Una storia che riaccende la speranza arriva dal Brasile, dove Paulo Peregrino, 61 anni, è stato dimesso dopo aver risposto positivamente a una terapia sperimentale tra le più avanzate in oncologia.
Una malattia difficile da fermare
L’uomo era affetto da linfoma non Hodgkin, diagnosticato anni dopo una precedente neoplasia alla prostata.
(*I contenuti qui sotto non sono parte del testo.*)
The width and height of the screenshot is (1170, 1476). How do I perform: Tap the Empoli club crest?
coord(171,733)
Nel corso del tempo, le sue condizioni si erano aggravate fino al punto di non avere più opzioni terapeutiche disponibili.
Il suo percorso clinico era stato particolarmente complesso: 45 cicli di chemioterapia e un trapianto di midollo osseo non erano riusciti a fermare la progressione della malattia.
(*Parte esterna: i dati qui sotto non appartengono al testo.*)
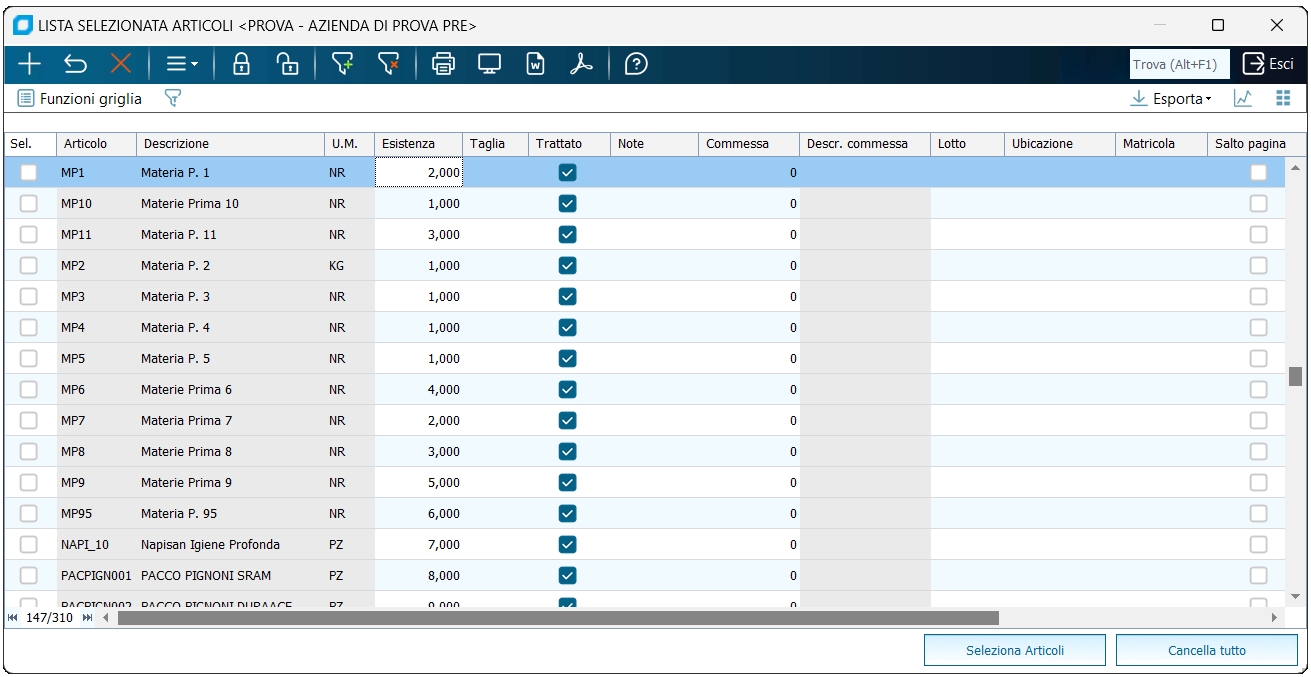1311x677 pixels.
Task: Click the closed padlock lock icon
Action: click(x=241, y=65)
La svolta con la terapia CAR-T
A cambiare il corso della sua storia è stata la CAR-T, una terapia cellulare innovativa che utilizza le cellule del sistema immunitario del paziente per attaccare direttamente il tumore.
Grazie a questo trattamento, i medici hanno osservato un miglioramento significativo, al punto da consentire le dimissioni dall’Hospital das Clínicas di San Paolo, dove era in cura.
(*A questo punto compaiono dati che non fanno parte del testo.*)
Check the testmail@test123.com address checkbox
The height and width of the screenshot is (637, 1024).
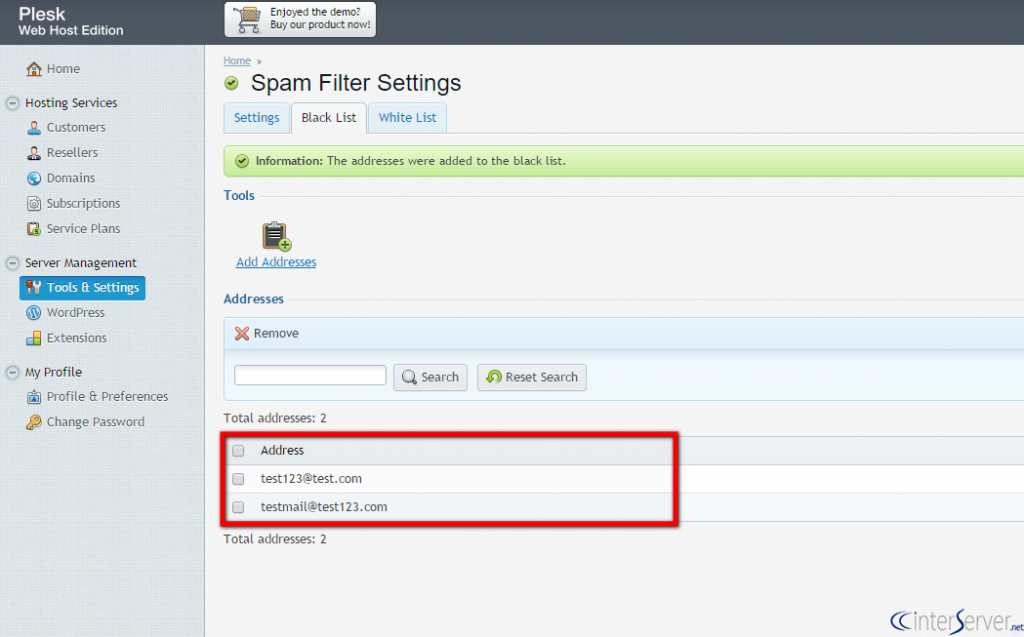point(237,506)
Una speranza per altri pazienti
Il caso di Peregrino rappresenta un esempio concreto delle potenzialità delle nuove terapie oncologiche, soprattutto nei pazienti per i quali le cure tradizionali non hanno avuto successo.
Gli specialisti sottolineano però che si tratta di trattamenti complessi, ancora oggetto di studi e non sempre applicabili a tutti i casi.
Una nuova fase
Dopo anni di lotta contro la malattia, per il 61enne si apre ora una fase diversa, fatta di controlli e monitoraggi, ma con prospettive decisamente più positive.
La sua storia sta facendo il giro del mondo, diventando simbolo di come la ricerca scientifica possa offrire nuove possibilità anche nei casi più difficili.